Nvidia’s H200 chips are just the start of a policy to out-evolve US restrictions. Source: X

“When the US implemented updated AI restrictions, we thought the US locked down every single loophole conceivable. To our surprise, Nvidia still found a way to ship high-performance GPUs into China with their upcoming H20, L20, and L2 GPUs,” the chip industry newsletter SemiAnalysis shared, breaking the news to the public. In the newsletter, SemiAnalysis also shared that Nvidia has product samples for these newer GPUs, which will go into mass production within the next month.

“That yet again shows the company’s supply chain mastery,” Dylan Patel, chief analyst at SemiAnalysis, wrote. But Nvidia did experience its most significant stock decline in months when the Biden administration intensified its efforts to put the brakes on China’s development in October. The company also cautioned that its product development and customer supply capabilities could be impacted due to the recent restrictions.

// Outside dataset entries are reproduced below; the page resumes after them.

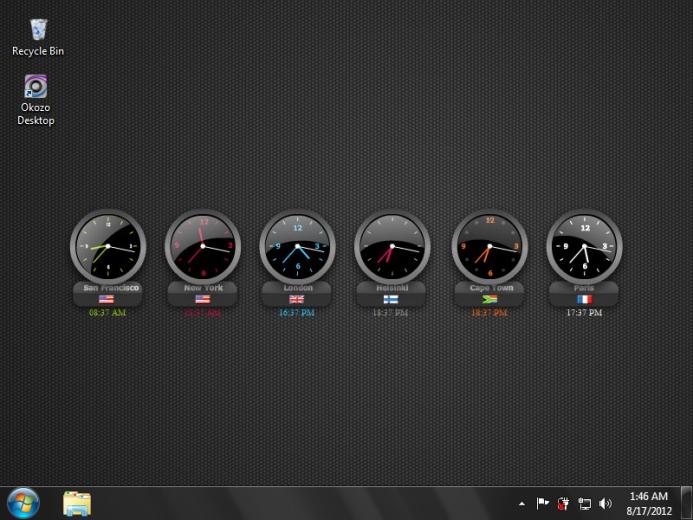This screenshot has width=693, height=520.
Task: Click the Finnish flag under Helsinki
Action: [391, 300]
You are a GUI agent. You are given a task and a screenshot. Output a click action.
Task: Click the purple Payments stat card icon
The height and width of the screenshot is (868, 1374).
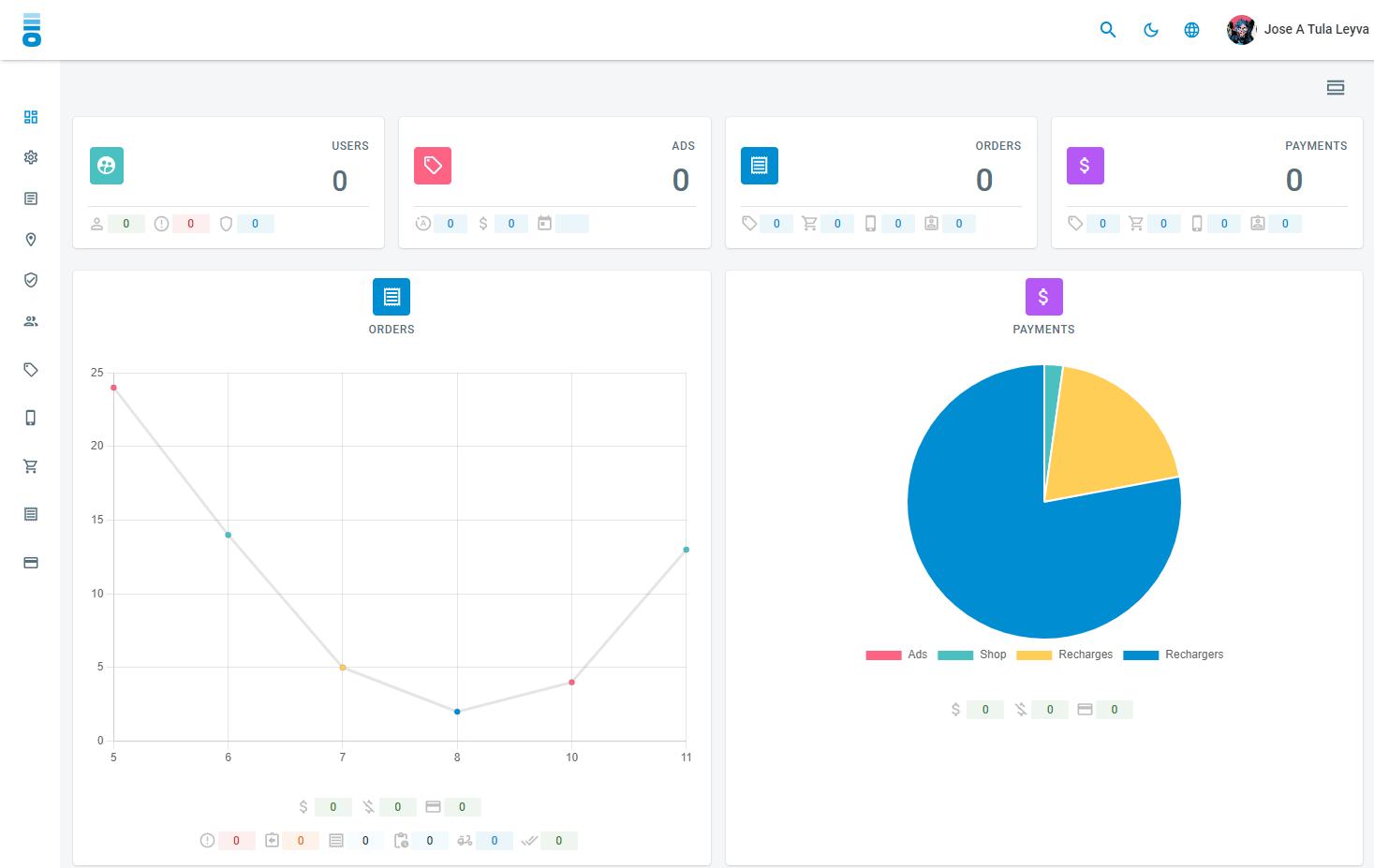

Under the new US export control regulations, Nvidia can not ship its flagship consumer gaming graphic card, the RTX 4090, to China. Although Nvidia has said that it doesn’t anticipate an immediate financial impact from the recent restrictions, reports indicate the possibility of canceled orders worth billions of dollars from Chinese tech firms.

Possible implications

According to Patel, one of the China-specific GPUs is over 20% faster than the H100 in LLM inference and is more similar to the new GPU that Nvidia is launching early next year than it is to the H100. Spec details on Nvidia’s new GPUs show that the AI chip giant is “perfectly straddling the line on peak performance and performance density with these new chips to get them through the new US regulations,” he added.

According to a report by Reuters quoting a note by Wells Fargo analyst Aaron Rakers, all three of Nvidia’s reported chips appear to fall below the absolute caps on computing power. Still, one seems to be in the gray zone and will require a license. 

Rakers said that while the introduction of these three new GPUs is positive, “we would expect investors to question whether [Nvidia] is being a bit too aggressive in its efforts to circumvent US restrictions and could ultimately just result in further [US government] moves going forward,” noting that Nvidia gets around a quarter of its data center chip revenue from China.